Second bit of news: We have an election for member of the Park and Rec Board on November 7 this year. It’s a little bit like the Senate, where only some of the members are up for election in any given year. This year, board members Gary Helfrich, Anthony Tominia, and Val Larson are up for election. I’m sure we will visit that subject in future columns as the election gets closer.

Remember last month when I talked in vague and general terms about the boil-water incident? I’ve got the skinny. Jamie Dunton of Russian River Utility gave me a very good tutorial on the layout of the Camp Meeker water system. A quick thumbnail: Camp Meeker pulls water from two wells we own in Monte Rio (which fill with water from the Russian River aquifer). From there it is pumped uphill through an underground water main along Bohemian Highway to a booster pump on the Alliance Redwoods property. From there it is pumped uphill to the water tanks on Tower Road, Mizpah Street, and Morelli Lane. It is also pumped further uphill to the booster pump at the Union Grove, just outside Occidental. From there it fills up Occidental’s 250,000-gallon storage tank. (The Camp Meeker tanks are about 100,000 each).

So what broke? Well, the booster pump in Alliance Redwoods sits on a concrete slab, and under that slab is a length of PVC pipe. The water in that pipe is at a fairly high pressure – 150 pounds per square inch (psi), or about ten times atmospheric pressure – and this pressure eventually caused a weak point to fail in the PVC, leading to a split in the pipe, and water coming out of the pipe at 150 psi into the surrounding earth. Also coming out of the pipe was the energy (in the form of water pressure) necessary to get uphill to the Camp Meeker storage tanks. This was also the source of the boil-water notices, because the rules say that when a pipe loses pressure through a leak it becomes possible for contaminants (in this case, dirt) to get into the pipe. It’s still pretty unlikely because the earth doesn’t generally push in on the pipe as hard as the water is pushing out.

Some Camp Meeker residents lost some or all of their water pressure as a result, but the problem was of short duration thanks to quick thinking by Russian River Utility (RRU) and that quarter million gallons sitting uphill of us in Occidental. RRU turned some valves and the water came back downhill, bypassing the Union Grove booster pump through, wait for it, a bypass pipe, and our tanks were full again.

After everything was repaired and clean, pure drinking water was once again flowing out of our taps, RRU made some recommendations to prevent future occurrences.

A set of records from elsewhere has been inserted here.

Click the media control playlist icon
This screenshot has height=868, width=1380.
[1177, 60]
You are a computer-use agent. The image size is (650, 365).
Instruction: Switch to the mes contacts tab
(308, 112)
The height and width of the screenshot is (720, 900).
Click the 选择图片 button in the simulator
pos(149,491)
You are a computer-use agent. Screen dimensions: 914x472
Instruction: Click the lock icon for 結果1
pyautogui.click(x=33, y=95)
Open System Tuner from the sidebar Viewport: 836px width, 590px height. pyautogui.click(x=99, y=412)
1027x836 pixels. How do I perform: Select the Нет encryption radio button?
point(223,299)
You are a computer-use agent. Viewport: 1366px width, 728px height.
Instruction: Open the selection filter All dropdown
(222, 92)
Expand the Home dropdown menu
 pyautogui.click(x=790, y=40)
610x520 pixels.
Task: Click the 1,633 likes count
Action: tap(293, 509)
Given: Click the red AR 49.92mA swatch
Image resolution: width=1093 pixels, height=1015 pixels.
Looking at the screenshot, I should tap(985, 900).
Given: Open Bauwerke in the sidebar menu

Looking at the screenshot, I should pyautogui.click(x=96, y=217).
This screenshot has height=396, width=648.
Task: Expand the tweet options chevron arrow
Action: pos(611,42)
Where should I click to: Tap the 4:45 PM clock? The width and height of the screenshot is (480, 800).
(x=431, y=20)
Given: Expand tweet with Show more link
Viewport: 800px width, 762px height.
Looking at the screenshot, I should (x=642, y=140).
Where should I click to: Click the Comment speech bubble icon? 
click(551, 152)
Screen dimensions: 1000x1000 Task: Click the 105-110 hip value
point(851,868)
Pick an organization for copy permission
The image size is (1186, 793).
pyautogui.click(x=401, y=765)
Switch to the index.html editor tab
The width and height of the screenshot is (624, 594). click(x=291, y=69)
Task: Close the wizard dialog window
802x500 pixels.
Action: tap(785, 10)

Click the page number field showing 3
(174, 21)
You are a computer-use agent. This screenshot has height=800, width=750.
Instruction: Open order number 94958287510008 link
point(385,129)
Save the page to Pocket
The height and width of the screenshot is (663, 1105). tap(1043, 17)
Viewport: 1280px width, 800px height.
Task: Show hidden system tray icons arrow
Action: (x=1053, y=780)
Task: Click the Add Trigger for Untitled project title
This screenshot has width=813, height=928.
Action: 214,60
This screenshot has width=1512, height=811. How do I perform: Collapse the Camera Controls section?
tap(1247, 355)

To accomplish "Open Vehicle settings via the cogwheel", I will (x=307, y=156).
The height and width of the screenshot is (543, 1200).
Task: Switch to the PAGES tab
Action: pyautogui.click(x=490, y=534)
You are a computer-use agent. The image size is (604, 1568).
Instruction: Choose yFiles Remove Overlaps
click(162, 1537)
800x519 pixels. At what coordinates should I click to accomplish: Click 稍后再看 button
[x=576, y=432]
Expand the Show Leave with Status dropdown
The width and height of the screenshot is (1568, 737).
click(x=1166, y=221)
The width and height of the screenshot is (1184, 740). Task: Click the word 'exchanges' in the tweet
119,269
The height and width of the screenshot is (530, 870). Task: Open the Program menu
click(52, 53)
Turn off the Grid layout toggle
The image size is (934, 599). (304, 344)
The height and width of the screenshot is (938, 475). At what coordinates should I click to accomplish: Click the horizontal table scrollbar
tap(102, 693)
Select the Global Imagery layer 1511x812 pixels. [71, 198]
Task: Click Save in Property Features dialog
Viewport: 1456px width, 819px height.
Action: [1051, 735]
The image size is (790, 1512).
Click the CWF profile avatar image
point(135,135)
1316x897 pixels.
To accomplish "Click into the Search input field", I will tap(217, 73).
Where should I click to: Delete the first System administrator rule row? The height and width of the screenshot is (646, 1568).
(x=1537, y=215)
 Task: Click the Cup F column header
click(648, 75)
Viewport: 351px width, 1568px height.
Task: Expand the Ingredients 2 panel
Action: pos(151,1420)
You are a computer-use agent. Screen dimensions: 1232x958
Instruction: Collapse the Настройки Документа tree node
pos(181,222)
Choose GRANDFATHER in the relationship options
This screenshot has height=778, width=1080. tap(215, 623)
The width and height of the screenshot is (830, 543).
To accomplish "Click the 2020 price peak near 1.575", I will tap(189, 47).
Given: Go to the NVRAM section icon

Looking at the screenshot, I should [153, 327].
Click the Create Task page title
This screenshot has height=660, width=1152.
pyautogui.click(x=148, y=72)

These recommendations involve moving the pipe in question above ground (for easier access) and replacing the PVC with ductile iron (for durability). This comes with a price tag and some other issues, it’s not a done deal yet. There will be discussion.

I admit I’m a bit of a nerd about this stuff. As a Mechanical Engineer myself, I can appreciate buffer tanks and booster pumps and PVC and psi. I also have to hand it to the Civil Engineers. They have to deal with dirt and water and concrete and asphalt. All of which are a little more unpredictable than stainless steel. And did I mention how clean our water is? It’s all about the water, and our water is good. It is very good.